Does community just happen? Can you force community? If community does occur will everyone want to be a part of it, or only those interested in that particular community or community in general?
I don't know that I have any answers, but maybe a lot of questions.
I would love to see a community of believers that come together for fellowship and prayer. A fellowship that blesses together and suffers together. A group that rejoices the joys of each other and mourns the hurts and sufferings. How do you obtain that?

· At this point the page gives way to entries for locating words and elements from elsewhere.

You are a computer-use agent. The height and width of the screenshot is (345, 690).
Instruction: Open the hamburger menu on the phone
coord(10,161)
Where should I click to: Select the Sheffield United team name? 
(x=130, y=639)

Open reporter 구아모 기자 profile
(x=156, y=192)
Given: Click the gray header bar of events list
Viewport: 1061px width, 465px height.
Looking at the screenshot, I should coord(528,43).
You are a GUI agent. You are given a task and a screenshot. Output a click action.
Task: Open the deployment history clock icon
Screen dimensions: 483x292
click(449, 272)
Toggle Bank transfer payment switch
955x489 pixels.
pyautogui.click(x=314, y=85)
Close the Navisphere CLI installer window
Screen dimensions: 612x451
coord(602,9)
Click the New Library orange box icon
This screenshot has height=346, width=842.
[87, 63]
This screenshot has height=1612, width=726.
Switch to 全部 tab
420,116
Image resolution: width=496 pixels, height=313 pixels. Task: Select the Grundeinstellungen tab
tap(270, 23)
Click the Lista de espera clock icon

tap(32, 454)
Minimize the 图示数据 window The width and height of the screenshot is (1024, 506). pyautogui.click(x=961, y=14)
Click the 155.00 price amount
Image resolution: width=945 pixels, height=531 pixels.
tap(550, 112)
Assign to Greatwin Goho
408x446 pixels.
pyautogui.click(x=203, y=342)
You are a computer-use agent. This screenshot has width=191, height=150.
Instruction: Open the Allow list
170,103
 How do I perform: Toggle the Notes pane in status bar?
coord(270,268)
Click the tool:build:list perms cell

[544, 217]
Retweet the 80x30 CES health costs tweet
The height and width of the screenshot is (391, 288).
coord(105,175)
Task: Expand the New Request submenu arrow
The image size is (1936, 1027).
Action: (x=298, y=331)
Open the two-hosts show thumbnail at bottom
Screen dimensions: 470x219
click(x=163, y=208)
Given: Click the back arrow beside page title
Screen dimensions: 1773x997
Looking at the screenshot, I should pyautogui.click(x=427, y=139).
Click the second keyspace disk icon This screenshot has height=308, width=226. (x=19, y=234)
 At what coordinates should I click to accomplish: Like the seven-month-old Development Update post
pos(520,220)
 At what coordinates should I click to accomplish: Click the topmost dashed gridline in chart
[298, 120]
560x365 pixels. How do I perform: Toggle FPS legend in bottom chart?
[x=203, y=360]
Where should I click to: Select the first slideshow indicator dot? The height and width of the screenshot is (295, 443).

I feel like I all my life I've been taught prayer. You hear the key formulas. ACTS: Adoration, Confession, Thanksgiving and Supplication. You hear the Lord's prayer. But we talked last night about how so often congressional or community prayer becomes a thing of formula rather than heart felt -- and then that bleeds into our personal prayers. Is the formula bad? Or is it that we lose the heart and desperate seeking of God when we try to make our prayers an equal amount of thee's and thou's?
Is prayer really two way communication with God when we're trying to formulate our prayers in our mind before we're willing to speak them out? And what does it really mean to "groan" in the Spirit?
I remembered you, O God, and I groaned; I mused, and my spirit grew faint.
Selah
Psalm 77:3

In the same way, the Spirit helps us in our weakness. We do not know what we ought to pray for, but the Spirit himself intercedes for us with groans that words cannot express.
Romans 8:26
I hope this opens up some discussion here. That this blog actually has a micro-community. I don't just ask these questions rhetorically. I'd like your thoughts and opinions. I'm sure others have asked and maybe found answers. Let us know.
Shalom

1 comment:

Mkellynotes said...

Jonathan,

You are bringing up some good points for discussion.

I have mixed feelings about formula type prayers. Same about ceremonial prayers.

I think the best prayer is an honest and real conversation with God, stipped of any pretenses.

Community: its worth striving for but humans often seem to fall short of it. Without God, it's impossible considering we live in a broken world with wounded and sin sick people.